→ SOURCE EXTRACT:
Friday, July 10, 2009

NASA-ESA Mars Exploration Joint Initiative

NASA and the European Space Agency (ESA) have agreed to establish a road map for future Mars missions.

The plan, known as the Mars Exploration Joint Initiative (MEJI), will serve to define a string of lander and orbiter flights to Mars in 2016, 2018 and 2020 that would ultimately lead to a sample return mission in the ensuing decade. The agencies also established a joint architecture review team to determine the most viable joint mission architectures for the initiative. The team's findings will be submitted for review to ESA member states and the U.S. National Academy of Sciences.

The moves were agreed upon by ESA science chief David Southwood and NASA Associate Administrator for Science Ed Weiler at a bilateral meeting in Plymouth, England June 29-30.

In addition to ESA's ExoMars project, nominally set for 2016, missions will include astrobiological, geological and other high-priority investigations that could pave the way for sample return, including perhaps a network of fixed geophysics stations originally intended for ExoMars (Aerospace DAILY, March 11).

The MEJI plan was motivated by the need to redefine ExoMars and descope its science package, because of lower than expected budget resources within ESA, and to reassess NASA's Mars exploration plans following a delay in the Mars Science Laboratory from 2009 to 2011 (Aerospace DAILY, Dec. 5, 2008).

→ TASK DETAILS: Can you extend the article on the NASA-ESA Mars Exploration Joint Initiative, beginning right after its last sentence? The records that follow have no connection to the text.

→ DATASET RECORDS:
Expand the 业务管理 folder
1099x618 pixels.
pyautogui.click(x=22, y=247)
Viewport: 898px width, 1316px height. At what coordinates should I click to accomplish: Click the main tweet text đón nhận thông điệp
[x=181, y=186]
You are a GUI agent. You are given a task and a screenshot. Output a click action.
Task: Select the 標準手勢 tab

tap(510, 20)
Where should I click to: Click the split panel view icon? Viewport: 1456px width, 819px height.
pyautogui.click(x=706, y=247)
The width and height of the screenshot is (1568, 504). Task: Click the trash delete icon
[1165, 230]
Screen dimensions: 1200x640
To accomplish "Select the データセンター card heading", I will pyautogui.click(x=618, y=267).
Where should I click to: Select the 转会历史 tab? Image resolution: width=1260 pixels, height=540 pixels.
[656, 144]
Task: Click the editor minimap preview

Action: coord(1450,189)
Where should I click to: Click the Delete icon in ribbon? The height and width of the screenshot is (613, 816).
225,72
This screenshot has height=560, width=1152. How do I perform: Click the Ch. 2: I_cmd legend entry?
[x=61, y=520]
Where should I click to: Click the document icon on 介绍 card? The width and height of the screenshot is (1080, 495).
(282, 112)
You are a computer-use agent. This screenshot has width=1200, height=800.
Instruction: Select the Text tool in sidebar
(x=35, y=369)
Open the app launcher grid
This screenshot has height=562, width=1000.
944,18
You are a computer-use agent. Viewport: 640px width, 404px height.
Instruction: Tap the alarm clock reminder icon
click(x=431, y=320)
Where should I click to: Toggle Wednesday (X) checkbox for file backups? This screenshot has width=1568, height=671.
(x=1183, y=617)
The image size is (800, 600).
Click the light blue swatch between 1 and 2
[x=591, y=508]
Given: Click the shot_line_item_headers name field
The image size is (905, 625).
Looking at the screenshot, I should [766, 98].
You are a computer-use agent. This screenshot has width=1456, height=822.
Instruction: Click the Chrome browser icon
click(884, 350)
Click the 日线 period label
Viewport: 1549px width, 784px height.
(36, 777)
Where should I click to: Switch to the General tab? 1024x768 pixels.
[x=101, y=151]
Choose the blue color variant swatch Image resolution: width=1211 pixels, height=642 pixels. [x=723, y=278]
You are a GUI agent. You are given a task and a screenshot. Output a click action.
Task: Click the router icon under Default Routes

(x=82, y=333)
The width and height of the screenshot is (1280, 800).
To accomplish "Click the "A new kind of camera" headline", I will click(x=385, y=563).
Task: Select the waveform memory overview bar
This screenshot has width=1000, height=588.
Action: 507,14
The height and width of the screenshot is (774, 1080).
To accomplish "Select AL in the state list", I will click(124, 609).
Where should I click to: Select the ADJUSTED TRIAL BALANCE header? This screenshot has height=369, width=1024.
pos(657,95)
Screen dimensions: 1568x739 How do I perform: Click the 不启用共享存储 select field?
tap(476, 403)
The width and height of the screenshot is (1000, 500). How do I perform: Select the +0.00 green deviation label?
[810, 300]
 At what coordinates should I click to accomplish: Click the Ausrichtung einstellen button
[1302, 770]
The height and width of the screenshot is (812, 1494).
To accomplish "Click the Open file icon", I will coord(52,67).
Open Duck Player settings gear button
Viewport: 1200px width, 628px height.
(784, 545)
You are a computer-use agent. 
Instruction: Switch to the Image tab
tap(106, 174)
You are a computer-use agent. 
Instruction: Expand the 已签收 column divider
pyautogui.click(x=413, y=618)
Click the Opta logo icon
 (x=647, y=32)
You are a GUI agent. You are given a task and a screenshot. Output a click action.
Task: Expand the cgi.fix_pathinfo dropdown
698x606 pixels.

→ RESPONSE:
Among the first tasks of the team will be to finalize NASA's role in ExoMars. The U.S. agency is studying supply of the launch, with an Atlas V and a telecom orbiter. One of the issues to be resolved, NASA engineers say, is whether the orbiter, which also would carry a science package, would be able to accommodate the large lander planned for ExoMars.

ESA has already worked out a framework agreement with the Russian Space Agency that would allow it to cooperate on ExoMars, including provision of backup launch services and a payload contribution, along with mission support.


hrm.

I whole heartedly support the different space agencies contributions to each other's mars missions. Cross pollination is a good thing. However, the idea that we ought to unify the missions into one Mars program leaves a bad taste in my mouth. International programs tend to be much more expensive. I need to find Paul Adam's old smn post about which countries to include in projects because its turned out to be oh-so-true.